> **RECORDS SUPPLIED**:
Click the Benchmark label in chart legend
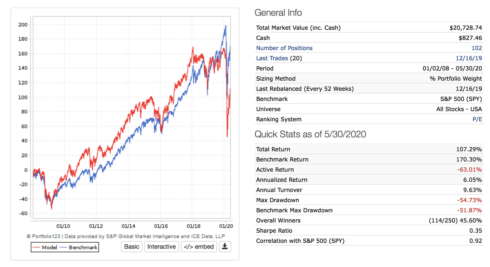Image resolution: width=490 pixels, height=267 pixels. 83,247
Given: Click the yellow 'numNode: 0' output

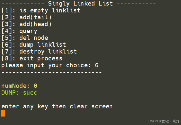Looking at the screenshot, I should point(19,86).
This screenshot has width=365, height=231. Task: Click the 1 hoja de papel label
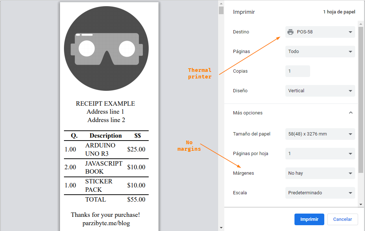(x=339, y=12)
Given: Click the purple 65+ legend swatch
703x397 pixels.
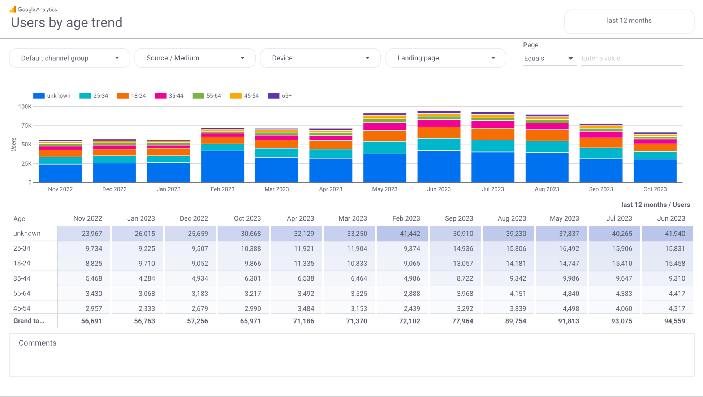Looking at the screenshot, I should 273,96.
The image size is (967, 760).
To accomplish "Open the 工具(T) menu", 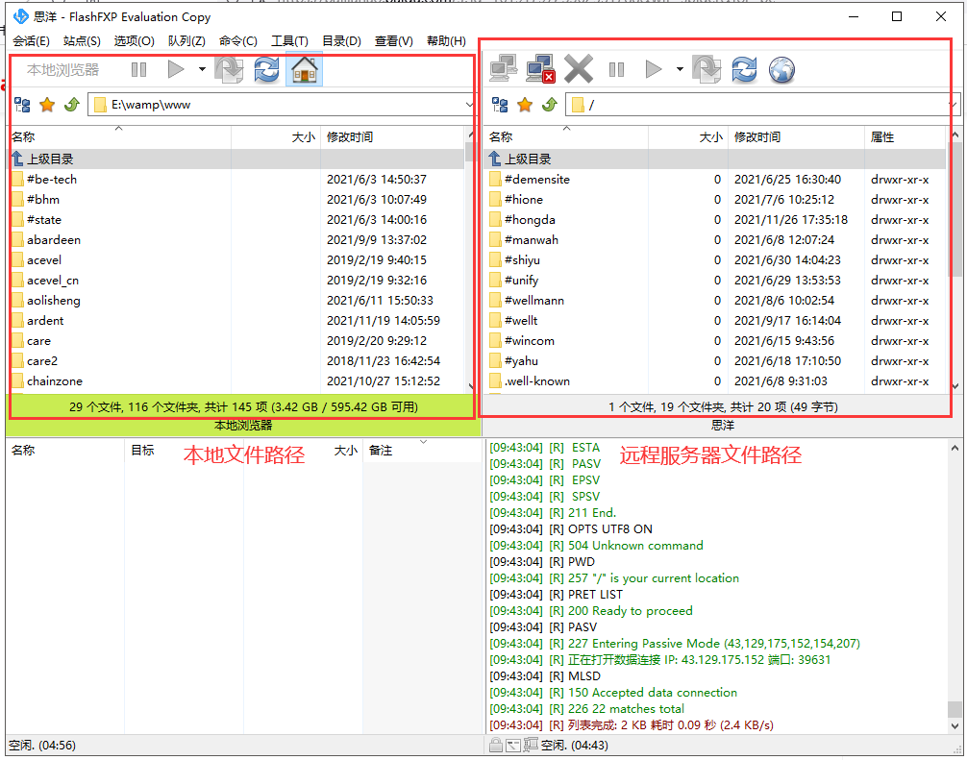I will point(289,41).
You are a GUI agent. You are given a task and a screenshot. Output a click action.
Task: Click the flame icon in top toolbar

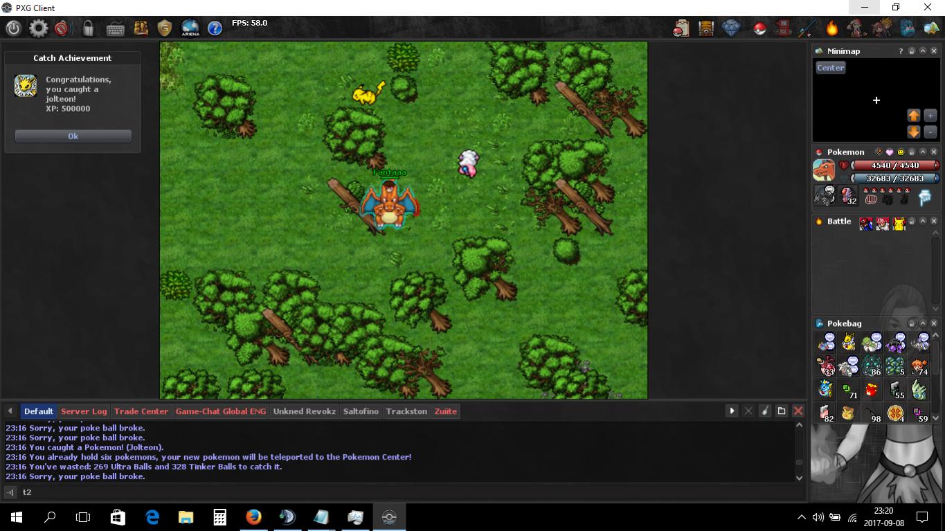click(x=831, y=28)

> **EXERCISE OBJECTIVE**:
Copy out the entries again word for word, beginning at the line that contains "This screenshot has" and ending after the line that contains "Looking at the screenshot, I should 273,96.". Leave the pictures out of your copy.

> **SOLUTION TO THIS TASK**:
This screenshot has width=365, height=231. Task: Click the 1 hoja de papel label
(x=339, y=12)
Given: Click the purple 65+ legend swatch
703x397 pixels.
Looking at the screenshot, I should 273,96.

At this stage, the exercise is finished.